■ **EXERCISE MATERIAL**
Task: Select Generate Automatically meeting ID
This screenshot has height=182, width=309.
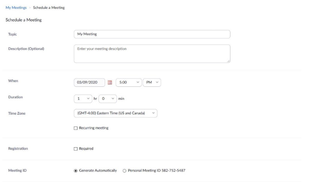Action: click(76, 171)
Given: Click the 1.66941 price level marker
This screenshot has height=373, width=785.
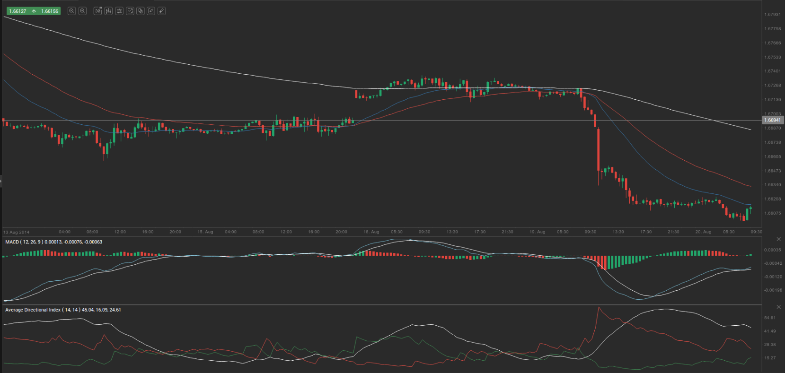Looking at the screenshot, I should pyautogui.click(x=772, y=120).
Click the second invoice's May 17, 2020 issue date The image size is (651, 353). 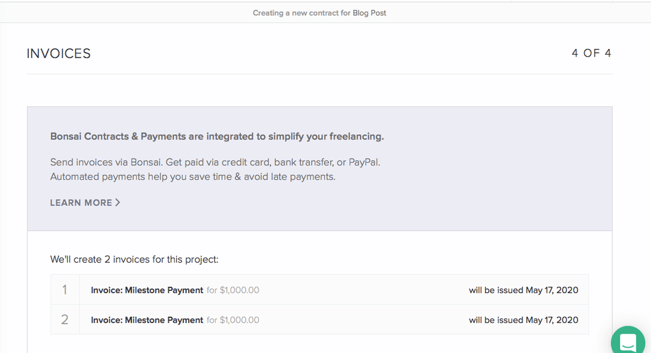point(552,320)
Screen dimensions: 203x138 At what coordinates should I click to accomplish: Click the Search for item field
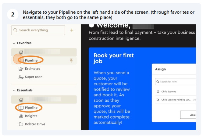(176, 82)
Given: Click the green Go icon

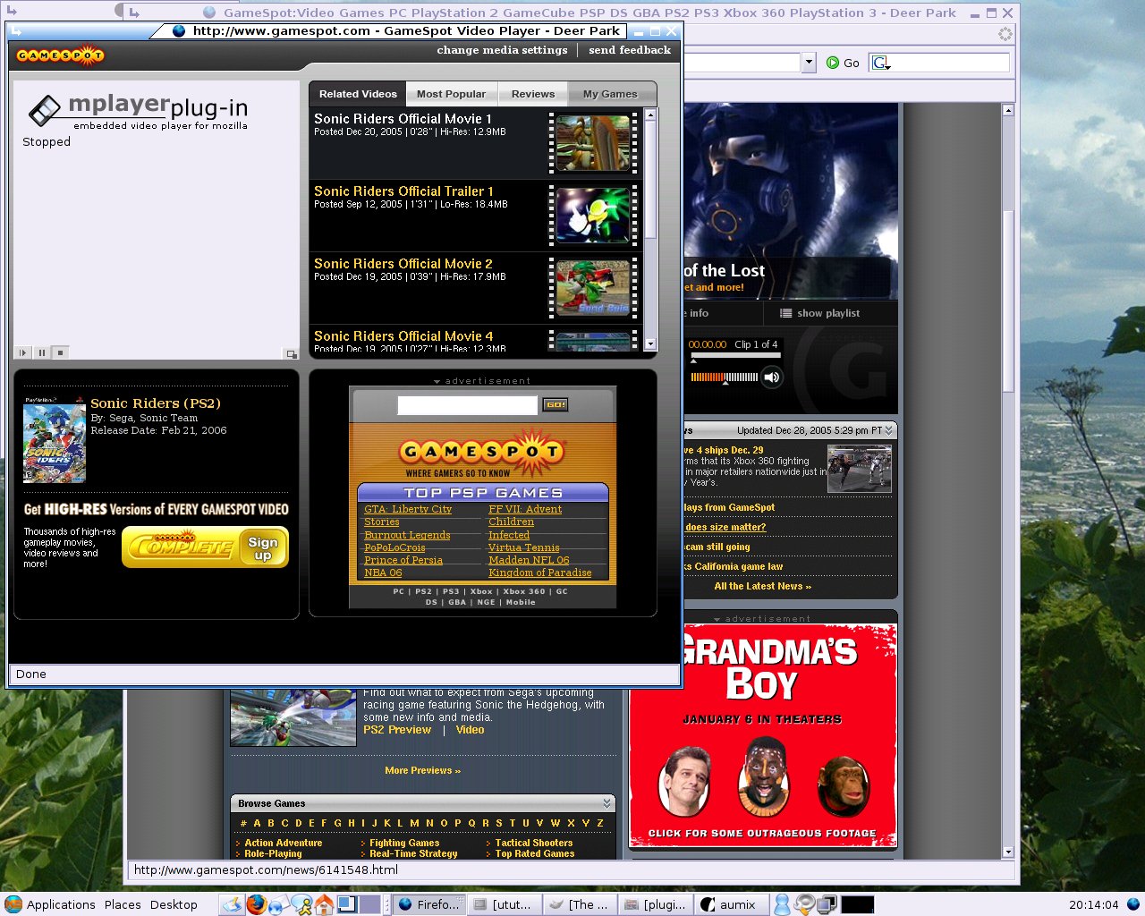Looking at the screenshot, I should pos(833,63).
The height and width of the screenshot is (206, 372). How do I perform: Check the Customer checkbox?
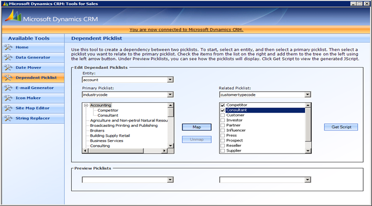pos(223,115)
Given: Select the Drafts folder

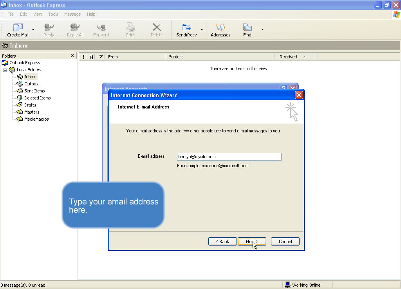Looking at the screenshot, I should point(30,105).
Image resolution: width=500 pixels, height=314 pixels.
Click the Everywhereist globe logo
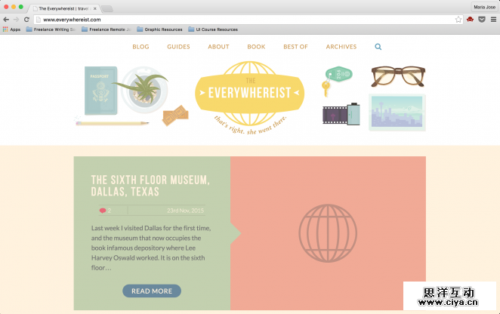coord(249,95)
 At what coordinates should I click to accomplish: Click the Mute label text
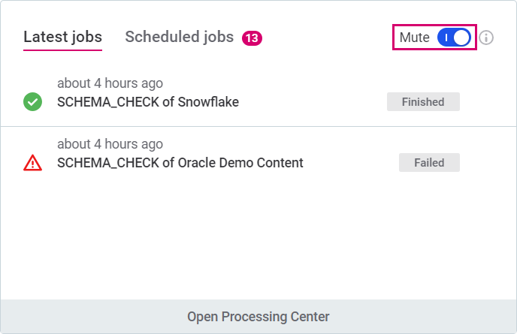coord(414,38)
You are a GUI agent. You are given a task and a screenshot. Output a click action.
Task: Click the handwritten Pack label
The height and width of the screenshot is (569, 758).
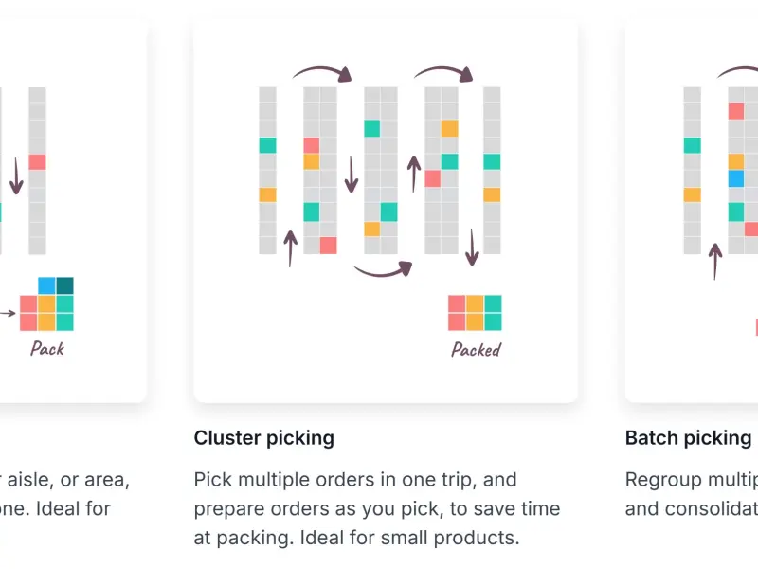[x=47, y=348]
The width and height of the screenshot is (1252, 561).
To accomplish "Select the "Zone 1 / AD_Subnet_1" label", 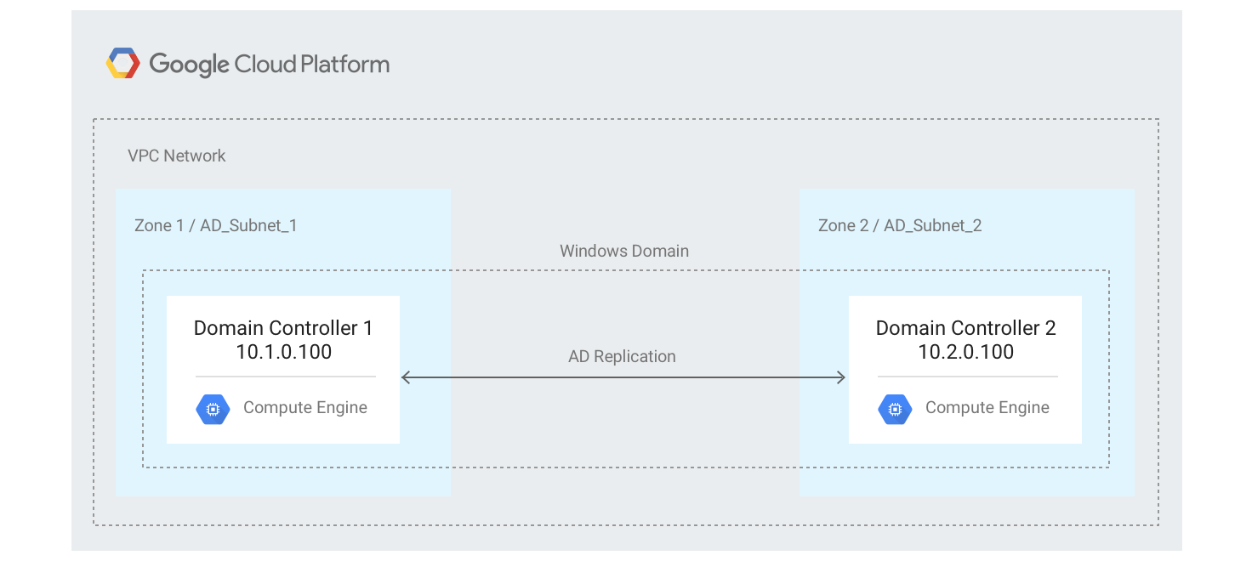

■ **YOUR OBJECTIVE**
Take the line that contains "Task: Click the handwritten Pack label" and every line after it down to the last line of the entries above, and output them exactly, with nothing else and no pictures.

■ **TASK RESULT**
Task: Click the handwritten Pack label
The height and width of the screenshot is (569, 758).
[x=47, y=348]
The width and height of the screenshot is (1252, 561).
To accomplish "Select the "Zone 1 / AD_Subnet_1" label", 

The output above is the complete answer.